Non è il caso, ovviamente, per sensi di discrezione e di opportunità, di procedere, in questa sede, con ulteriori e più dettagliati commenti (sul piano epigrafico, paleografico, linguistico e storico-religioso) sull’iscrizione dell’oggetto. Né ci sembra ancora il momento di datare l’età del ciondolo con un approccio linguistico e/o attraverso la forma dei segni di tipologia fenicia, comunque arcaici.
Corre però l’obbligo di avvertire in questa ‘scheda’, volutamente sintetica e precipuamente informativa, che non si prenda sottogamba il ‘semplice’contenuto del ciondolo, anche e soprattutto perché si presenta con scrittura ‘a rebus’, tipica del nuragico; ed inoltre aggiungere, per i più distratti (e per gli scettici e i negazionisti), che esso tende a confermare, senza ombra di dubbi, quello che altri documenti, ma soprattutto due, il coccio di Orani ed il concio di Bosa, dicono in modo estremamente chiaro: che la stele di Nora non contiene un testo che parla di ‘signori di Kition e di Narna (Dupont-Sommer), né ‘di Nogar edificatori di templi per Puma-y’ (Fevrier), né di ‘conquiste o di eserciti’ (Cross, Barreca), né di ‘figli di Milkaton, fondatori di Nora’ (Dedola); e neppure mostra la sequenza sintattica B ŠRDN, ‘in Sardegna’ (Ugas) e meno ancora un contenuto con ‘ baldi garzoni pigiatori di mosto’ (Sauren).
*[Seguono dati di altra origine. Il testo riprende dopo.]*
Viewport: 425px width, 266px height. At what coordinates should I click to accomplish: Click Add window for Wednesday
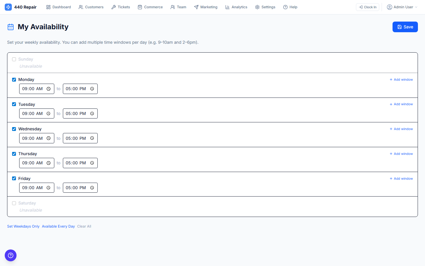401,129
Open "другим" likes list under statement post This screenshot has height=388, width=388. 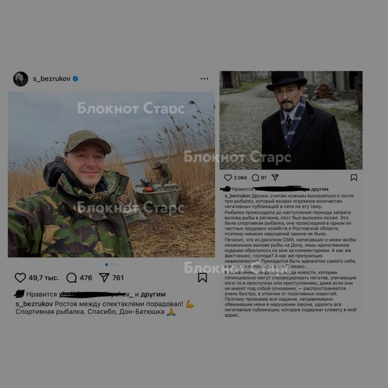click(x=320, y=189)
La Stele di Nora è quello che da tempo (v. soprattutto Sardōa Grammata 2004, pp.316 -321 e 534 -538) sospettavamo che fosse: un documento con tenore attinente alla antica religione sarda ‘nuragica’ scritto presumibilmente quando essa era in auge in tutte le città della costa occidentale della Sardegna (Tharros, Cornus, Nora, Bosa, etc.) . In esso, ‘teste’ il nuovo documento, si trova scritto uno dei tre appellativi del Dio (gli altri due sono, nella stessa stele, ’aleph ‘toro’ e sb’ ‘dio degli eserciti stellari’), l’AB(a) Š(a)RD(a)N dei Sardi nuragici. Questi altri non è (lo rietiamo ancora una volta) se non la divinità intuita (anche se non individuata) magistralmente da Raffaele Pettazzoni agli inizi del secolo scorso, cioè yhwh. Ma, si badi, nella stele di Nora non c’è scritto solo ’AB ŠRDN : c’è scritto H ’AB ŠRDN, ovvero ‘Lui Padre Signore Giudice’.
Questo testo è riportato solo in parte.